Requirement
Every line from the start of the listing below through the line that contains "Blog (56, 235)" is to be reproduced word for word.

○ ○ ○ ○ ○ ○ ○

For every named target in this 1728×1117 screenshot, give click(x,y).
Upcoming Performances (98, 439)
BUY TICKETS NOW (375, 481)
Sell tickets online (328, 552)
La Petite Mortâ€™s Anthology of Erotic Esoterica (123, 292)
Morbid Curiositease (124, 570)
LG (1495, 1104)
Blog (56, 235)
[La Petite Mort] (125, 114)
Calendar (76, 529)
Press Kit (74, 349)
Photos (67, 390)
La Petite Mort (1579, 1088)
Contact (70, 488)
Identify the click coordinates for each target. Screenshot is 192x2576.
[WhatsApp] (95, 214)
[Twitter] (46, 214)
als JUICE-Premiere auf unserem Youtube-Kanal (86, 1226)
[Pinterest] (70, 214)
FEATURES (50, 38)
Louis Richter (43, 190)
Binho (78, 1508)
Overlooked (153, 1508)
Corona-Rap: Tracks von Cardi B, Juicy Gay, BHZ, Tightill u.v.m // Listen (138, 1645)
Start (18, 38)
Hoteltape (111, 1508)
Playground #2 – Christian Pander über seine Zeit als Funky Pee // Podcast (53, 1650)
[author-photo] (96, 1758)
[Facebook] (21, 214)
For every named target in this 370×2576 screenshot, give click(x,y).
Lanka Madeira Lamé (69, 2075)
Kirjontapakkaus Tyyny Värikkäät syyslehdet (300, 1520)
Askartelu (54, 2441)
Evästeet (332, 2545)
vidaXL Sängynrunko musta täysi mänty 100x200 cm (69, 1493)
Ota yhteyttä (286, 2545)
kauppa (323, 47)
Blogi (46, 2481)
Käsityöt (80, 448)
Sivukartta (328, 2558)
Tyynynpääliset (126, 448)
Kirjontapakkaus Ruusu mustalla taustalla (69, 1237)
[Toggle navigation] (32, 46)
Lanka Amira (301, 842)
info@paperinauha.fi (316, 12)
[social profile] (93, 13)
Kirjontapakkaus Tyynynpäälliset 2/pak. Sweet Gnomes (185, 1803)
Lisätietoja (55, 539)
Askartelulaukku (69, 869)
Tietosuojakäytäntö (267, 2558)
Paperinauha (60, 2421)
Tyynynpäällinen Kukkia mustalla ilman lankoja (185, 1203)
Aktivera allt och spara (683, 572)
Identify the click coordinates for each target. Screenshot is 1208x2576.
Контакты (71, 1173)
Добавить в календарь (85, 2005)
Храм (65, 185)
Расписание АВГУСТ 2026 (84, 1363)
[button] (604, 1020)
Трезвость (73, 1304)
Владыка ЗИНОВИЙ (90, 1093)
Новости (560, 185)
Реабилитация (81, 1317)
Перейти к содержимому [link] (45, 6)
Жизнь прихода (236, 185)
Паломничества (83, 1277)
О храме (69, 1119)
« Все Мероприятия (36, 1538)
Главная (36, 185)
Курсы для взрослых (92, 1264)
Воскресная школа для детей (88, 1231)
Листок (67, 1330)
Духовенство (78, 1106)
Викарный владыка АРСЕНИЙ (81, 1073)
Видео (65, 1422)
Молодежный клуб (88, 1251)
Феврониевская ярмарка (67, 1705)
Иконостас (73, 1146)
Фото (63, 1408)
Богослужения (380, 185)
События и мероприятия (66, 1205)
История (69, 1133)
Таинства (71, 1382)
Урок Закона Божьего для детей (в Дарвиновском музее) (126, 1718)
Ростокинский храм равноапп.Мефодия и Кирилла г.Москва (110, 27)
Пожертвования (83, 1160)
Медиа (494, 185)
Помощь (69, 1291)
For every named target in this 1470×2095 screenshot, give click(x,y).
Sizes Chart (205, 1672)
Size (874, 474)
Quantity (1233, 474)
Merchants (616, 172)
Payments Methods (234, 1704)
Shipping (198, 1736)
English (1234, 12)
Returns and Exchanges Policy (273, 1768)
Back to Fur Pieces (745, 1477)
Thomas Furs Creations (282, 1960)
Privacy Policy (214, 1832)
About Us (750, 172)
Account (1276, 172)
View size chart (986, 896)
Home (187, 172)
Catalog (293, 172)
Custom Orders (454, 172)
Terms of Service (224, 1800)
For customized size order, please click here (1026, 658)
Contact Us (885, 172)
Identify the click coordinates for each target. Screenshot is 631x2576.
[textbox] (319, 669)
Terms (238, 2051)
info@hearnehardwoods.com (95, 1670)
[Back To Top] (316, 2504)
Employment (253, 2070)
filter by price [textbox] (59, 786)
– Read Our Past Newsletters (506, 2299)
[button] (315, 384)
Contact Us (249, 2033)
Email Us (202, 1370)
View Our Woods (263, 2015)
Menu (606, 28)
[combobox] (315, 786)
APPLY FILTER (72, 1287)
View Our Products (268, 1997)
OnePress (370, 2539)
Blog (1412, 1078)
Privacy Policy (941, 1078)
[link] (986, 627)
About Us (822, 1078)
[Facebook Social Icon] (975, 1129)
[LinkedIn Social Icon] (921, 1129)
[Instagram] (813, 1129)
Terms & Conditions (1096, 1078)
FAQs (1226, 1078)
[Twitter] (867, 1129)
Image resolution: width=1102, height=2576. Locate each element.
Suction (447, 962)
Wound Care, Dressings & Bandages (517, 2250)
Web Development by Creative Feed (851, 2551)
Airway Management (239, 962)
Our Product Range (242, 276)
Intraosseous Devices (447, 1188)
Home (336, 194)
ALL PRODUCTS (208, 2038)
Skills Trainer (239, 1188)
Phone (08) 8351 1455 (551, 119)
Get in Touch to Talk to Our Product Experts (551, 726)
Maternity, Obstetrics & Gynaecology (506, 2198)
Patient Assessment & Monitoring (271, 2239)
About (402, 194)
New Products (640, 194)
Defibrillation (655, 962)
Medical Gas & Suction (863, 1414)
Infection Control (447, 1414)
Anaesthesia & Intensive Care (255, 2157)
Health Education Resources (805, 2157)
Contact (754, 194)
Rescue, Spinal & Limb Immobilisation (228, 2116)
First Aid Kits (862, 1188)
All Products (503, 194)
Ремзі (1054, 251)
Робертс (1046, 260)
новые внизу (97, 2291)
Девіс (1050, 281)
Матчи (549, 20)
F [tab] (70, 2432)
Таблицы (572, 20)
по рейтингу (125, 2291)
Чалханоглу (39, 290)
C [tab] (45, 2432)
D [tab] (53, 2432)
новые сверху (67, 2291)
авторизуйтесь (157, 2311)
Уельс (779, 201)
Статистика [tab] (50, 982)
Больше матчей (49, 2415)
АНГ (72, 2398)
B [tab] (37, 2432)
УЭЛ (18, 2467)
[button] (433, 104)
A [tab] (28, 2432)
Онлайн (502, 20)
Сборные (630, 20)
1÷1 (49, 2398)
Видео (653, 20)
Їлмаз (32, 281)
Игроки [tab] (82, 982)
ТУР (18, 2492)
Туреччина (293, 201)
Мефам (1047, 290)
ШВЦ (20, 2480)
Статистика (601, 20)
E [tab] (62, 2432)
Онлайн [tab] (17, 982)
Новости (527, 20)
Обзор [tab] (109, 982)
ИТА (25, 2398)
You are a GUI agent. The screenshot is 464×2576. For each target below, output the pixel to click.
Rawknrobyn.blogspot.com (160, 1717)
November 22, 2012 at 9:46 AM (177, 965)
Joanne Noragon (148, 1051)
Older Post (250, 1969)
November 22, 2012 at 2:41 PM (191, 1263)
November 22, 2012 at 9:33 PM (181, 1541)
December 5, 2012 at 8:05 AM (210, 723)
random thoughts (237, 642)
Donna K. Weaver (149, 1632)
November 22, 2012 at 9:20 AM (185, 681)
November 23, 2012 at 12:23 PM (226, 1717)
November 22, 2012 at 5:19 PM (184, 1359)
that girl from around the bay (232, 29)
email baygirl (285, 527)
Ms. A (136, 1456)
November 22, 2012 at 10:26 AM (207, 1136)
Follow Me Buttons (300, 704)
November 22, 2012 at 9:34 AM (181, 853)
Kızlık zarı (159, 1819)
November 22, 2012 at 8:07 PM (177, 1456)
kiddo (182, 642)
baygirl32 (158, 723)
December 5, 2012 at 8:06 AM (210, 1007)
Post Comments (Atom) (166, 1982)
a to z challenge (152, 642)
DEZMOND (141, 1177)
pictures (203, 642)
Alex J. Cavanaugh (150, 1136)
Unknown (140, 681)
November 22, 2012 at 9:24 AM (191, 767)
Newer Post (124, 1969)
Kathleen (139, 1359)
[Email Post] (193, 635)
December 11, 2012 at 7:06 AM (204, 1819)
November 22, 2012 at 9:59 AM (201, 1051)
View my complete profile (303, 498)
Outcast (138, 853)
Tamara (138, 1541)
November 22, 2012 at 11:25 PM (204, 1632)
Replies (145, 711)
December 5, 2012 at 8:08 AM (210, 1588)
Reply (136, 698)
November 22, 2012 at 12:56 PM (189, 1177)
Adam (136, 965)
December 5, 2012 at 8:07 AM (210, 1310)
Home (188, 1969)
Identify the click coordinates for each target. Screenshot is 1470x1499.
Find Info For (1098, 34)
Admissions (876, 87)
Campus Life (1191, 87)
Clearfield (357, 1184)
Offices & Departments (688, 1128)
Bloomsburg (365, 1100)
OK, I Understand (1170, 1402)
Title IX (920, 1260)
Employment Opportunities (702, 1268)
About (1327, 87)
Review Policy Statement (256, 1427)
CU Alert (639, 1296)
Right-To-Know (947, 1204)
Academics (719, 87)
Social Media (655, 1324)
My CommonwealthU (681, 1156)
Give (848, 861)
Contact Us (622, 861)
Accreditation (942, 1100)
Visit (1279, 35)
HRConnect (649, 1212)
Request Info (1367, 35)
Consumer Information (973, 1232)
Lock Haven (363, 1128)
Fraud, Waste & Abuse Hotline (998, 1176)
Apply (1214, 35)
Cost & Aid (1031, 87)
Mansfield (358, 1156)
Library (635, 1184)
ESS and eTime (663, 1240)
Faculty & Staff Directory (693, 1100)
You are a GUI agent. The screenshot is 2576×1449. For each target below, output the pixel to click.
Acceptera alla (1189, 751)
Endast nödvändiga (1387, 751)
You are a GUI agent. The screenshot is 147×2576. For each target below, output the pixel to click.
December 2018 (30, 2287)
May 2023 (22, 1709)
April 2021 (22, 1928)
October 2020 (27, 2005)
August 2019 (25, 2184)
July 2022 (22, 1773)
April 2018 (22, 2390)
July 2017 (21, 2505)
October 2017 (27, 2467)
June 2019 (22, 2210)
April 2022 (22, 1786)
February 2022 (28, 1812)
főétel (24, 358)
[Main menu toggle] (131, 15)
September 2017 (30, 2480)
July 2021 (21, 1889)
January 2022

○ ○ ○ ○ ○ ○ ○

Expected answer
For every named target in this 1728×1117 screenshot, give click(x,y).
Upcoming Performances (98, 439)
BUY TICKETS NOW (375, 481)
Sell tickets online (328, 552)
La Petite Mortâ€™s Anthology of Erotic Esoterica (123, 292)
Morbid Curiositease (124, 570)
LG (1495, 1104)
Blog (56, 235)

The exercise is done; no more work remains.